| DATA SHOWN |
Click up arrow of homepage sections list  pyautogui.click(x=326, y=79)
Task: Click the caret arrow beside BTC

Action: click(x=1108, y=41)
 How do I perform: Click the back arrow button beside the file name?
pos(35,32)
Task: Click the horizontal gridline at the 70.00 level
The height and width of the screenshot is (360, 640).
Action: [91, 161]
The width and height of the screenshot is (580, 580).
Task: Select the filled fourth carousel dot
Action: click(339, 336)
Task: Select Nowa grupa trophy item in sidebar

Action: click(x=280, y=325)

---

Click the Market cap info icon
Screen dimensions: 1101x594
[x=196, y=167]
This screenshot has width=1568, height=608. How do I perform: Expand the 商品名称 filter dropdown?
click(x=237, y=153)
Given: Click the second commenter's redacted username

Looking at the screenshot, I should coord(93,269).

...

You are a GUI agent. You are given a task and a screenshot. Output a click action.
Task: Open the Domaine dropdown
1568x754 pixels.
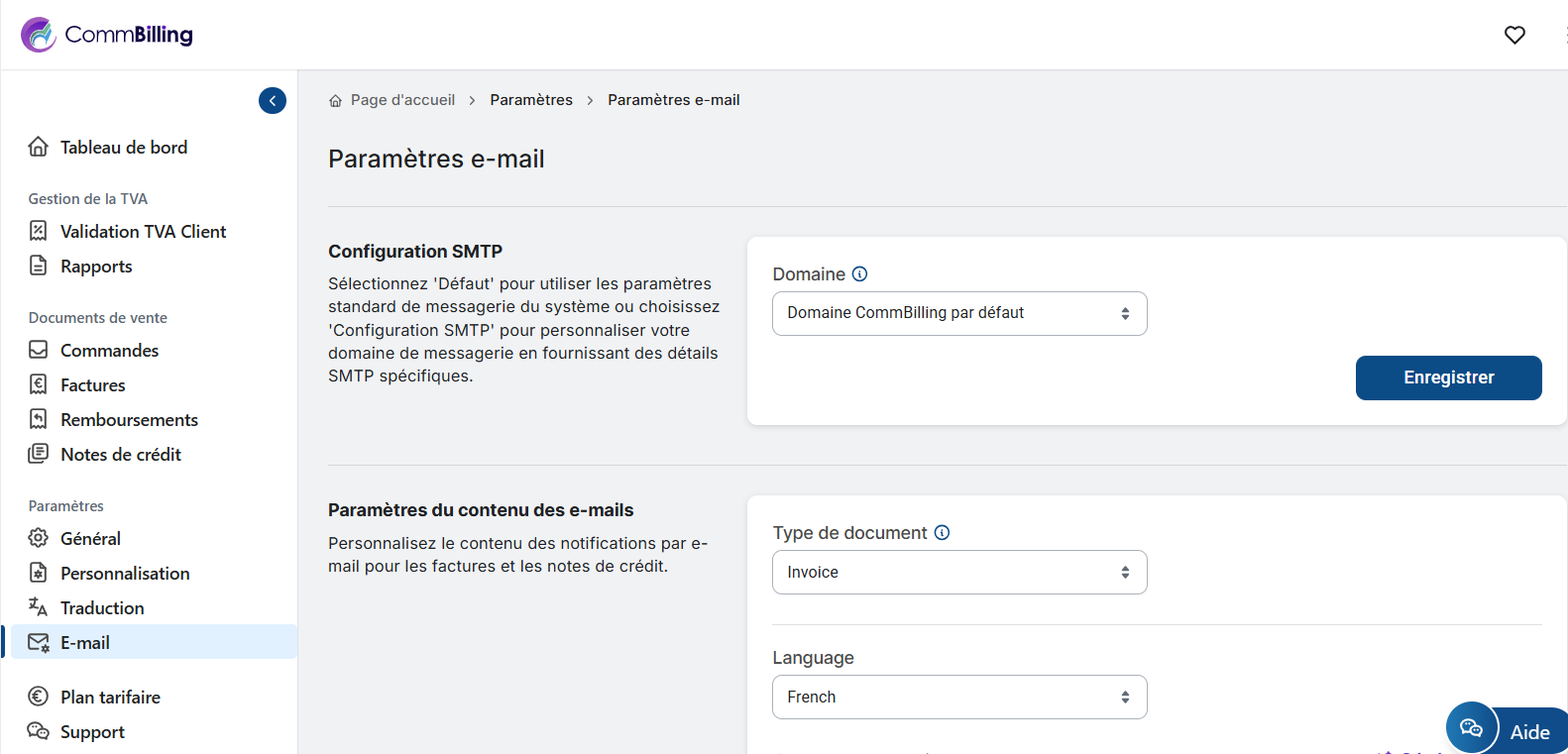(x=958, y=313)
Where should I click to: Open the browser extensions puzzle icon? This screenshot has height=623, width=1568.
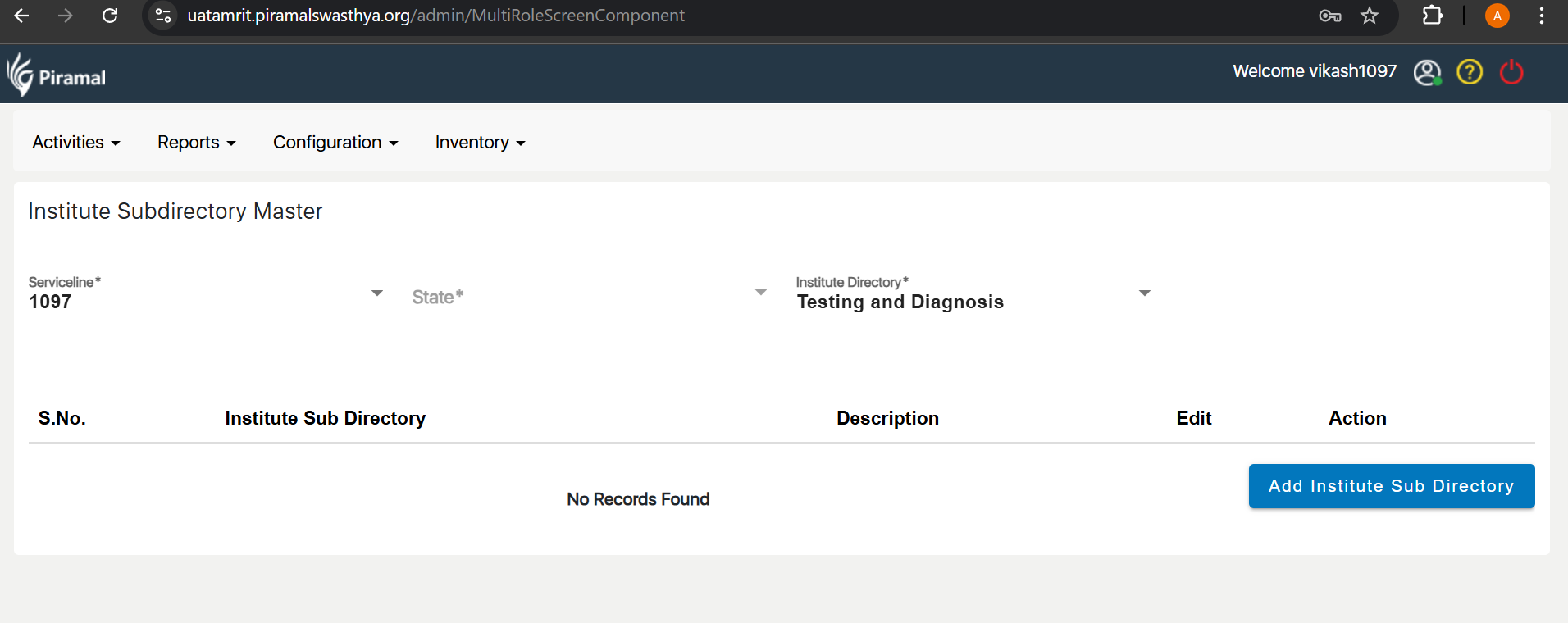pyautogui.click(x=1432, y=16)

| ASSIGNMENT |
Reproducing the whole listing above is not the task. Copy exactly only the lines from the one with "Click up arrow" to the one with "Task: Click the horizontal", both kept.

| EXERCISE SOLUTION |
Click up arrow of homepage sections list  pyautogui.click(x=326, y=79)
Task: Click the caret arrow beside BTC

Action: click(x=1108, y=41)
 How do I perform: Click the back arrow button beside the file name?
pos(35,32)
Task: Click the horizontal gridline at the 70.00 level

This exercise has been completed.